The authors demonstrate that using this framework, deterministic computation can generate useful information, the order of data impacts how easily it can be learned, and likelihood modeling can generate richer representations than what exists in the original data.

They also present practical methods for estimating epiplexity, which relates to downstream performance and provides guidance on data selection and transformation to enhance generalization.

Read more about this research paper using this link.

7. Constitutional Classifiers++: Efficient Production-Grade Defenses against Universal Jailbreaks

This research paper presents Constitutional Classifiers++, a more efficient and reliable jailbreak defense system for LLMs.

It builds on earlier Constitutional classifier methods by:

Developing exchange classifiers that assess model outputs within the full conversational context
Employing a two-stage classifier cascade that uses light-weight classifiers to screen traffic at a low cost and escalates only suspicious cases to more expensive classifiers
Training efficient linear probe classifiers and combining them with external classifiers to make the system both more robust and cheaper to run

These techniques together cut computational costs by about 40 times and maintain very low refusal rates of around 0.05% in production traffic.

Extensive red-teaming, totaling about 1,700 hours, demonstrates strong resistance to universal jailbreaks, with no attack consistently overcoming the defense.

Read more about this research using this link.

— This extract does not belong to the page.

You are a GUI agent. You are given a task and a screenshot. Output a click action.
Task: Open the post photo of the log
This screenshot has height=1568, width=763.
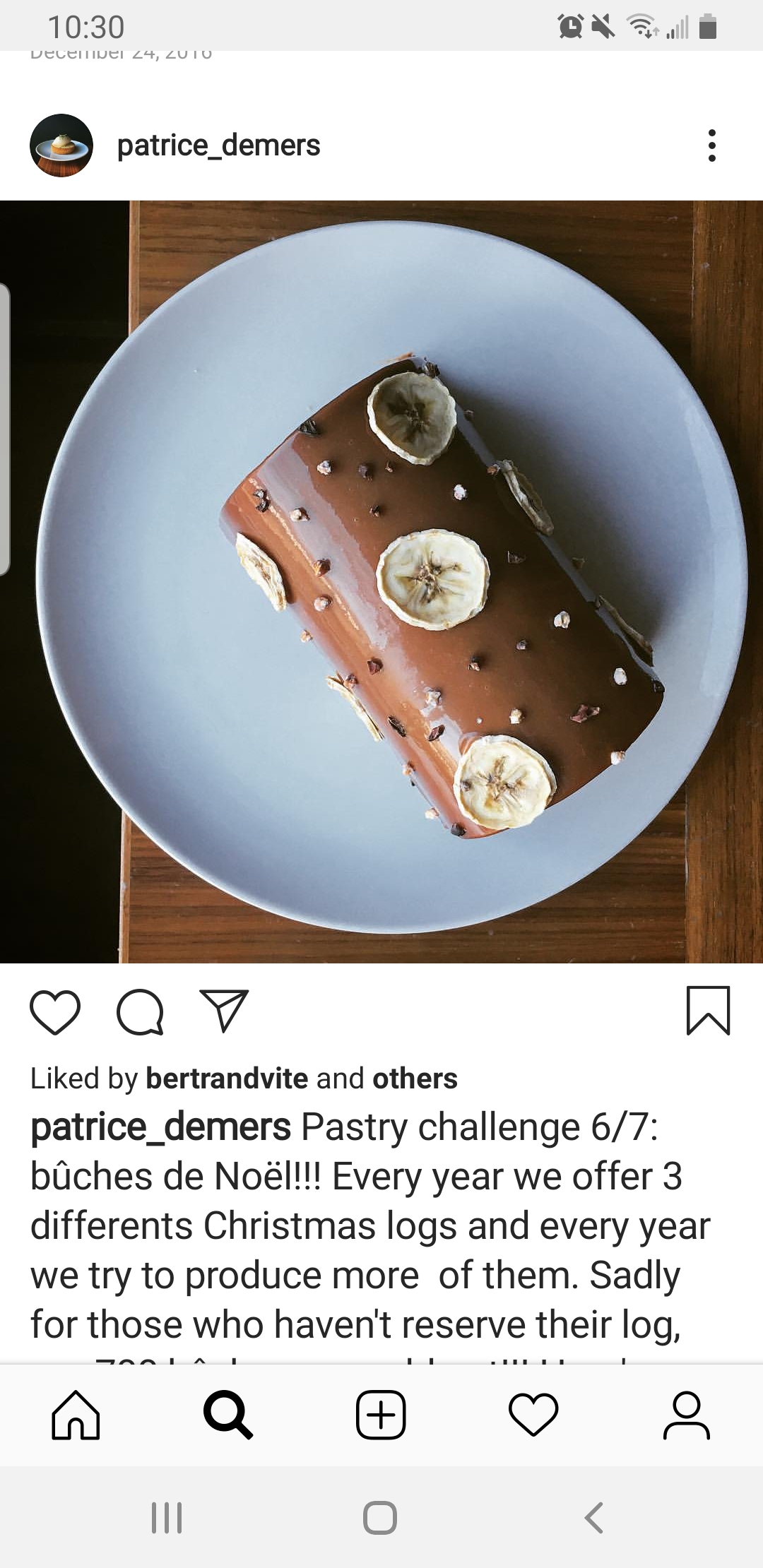coord(382,581)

8. RelayLLM: Efficient Reasoning via Collaborative Decoding

This research paper presents RelayLLM, a method that improves reasoning by combining small and large language models at the token level.

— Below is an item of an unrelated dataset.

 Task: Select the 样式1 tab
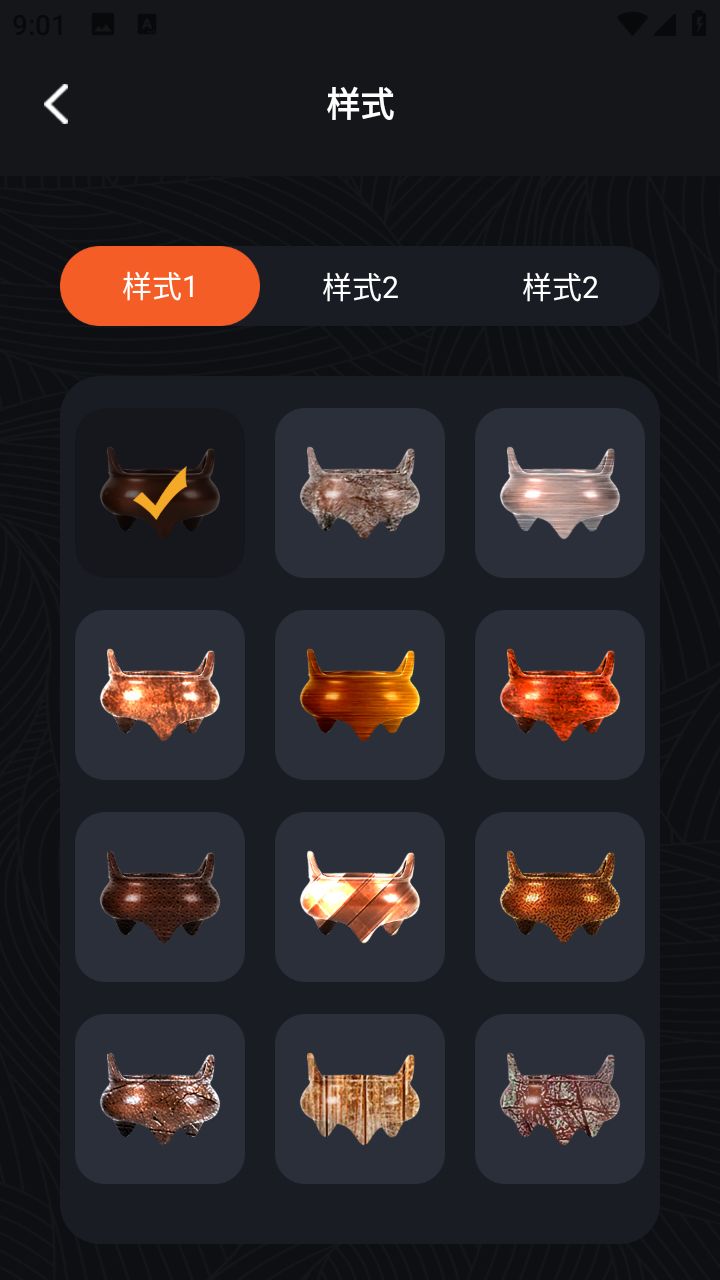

Instead of sending entire queries to a large model, RelayLLM allows a small model to act as a controller that only calls the larger model when necessary for critical tokens, which significantly cuts down on computation.

A two-stage training method, consisting of warm-up and Group Relative Policy Optimization (GRPO), teaches the small model when to seek assistance.

In six benchmarks, RelayLLM narrows the performance gap between the two models while using the large model for only about 1.07% of tokens, resulting in roughly a 98.2% reduction in costs compared to performance-matched random routers.

Read more about this research using this link.

9. CoV: Chain-of-View Prompting for Spatial Reasoning

This research paper presents Chain-of-View (CoV) prompting, a training-free, test-time method that makes a vision-language model (VLM) into an active spatial reasoner for answering questions in 3D environments.

Standard VLMs can only handle a fixed set of input views, which limits their ability to perform complex spatial reasoning.

CoV solves this issue by using a View Selection agent to pick relevant frames. It then adjusts viewpoints through reasoning and discrete camera actions to collect the context needed for answering questions.

When tested on multiple benchmarks, CoV significantly boosts spatial reasoning performance. For instance, it shows an improvement of 11.56% on LLM-Match and achieves strong results on ScanQA and SQA3D, all without requiring extra training.

Read more about this research using this link.

10. SimpleMem: Efficient Lifelong Memory for LLM Agents

This research paper introduces SimpleMem, an effective lifelong memory system for LLM-based agents.

Current methods either keep full interaction histories, which is unnecessary, or depend on expensive reasoning to eliminate noise.

SimpleMem solves this with a three-stage pipeline that improves how memory is used and retrieved, comprising:

Semantic Structured Compression, which uses entropy-aware filtering to turn unstructured interactions into compact, multi-view indexed memory units
Recursive Memory Consolidation, an asynchronous process that combines related units into higher-level abstract representations to cut down on redundancy.
Adaptive Query-Aware Retrieval, which dynamically adjusts the retrieval scope based on query complexity to create precise context efficiently.

In benchmarks, SimpleMem improves accuracy with an approximate 26.4% F1 score improvement. At the same time, it reduces inference-time token usage by nearly 30 times. This creates a strong balance between performance and efficiency for long-term agent interaction.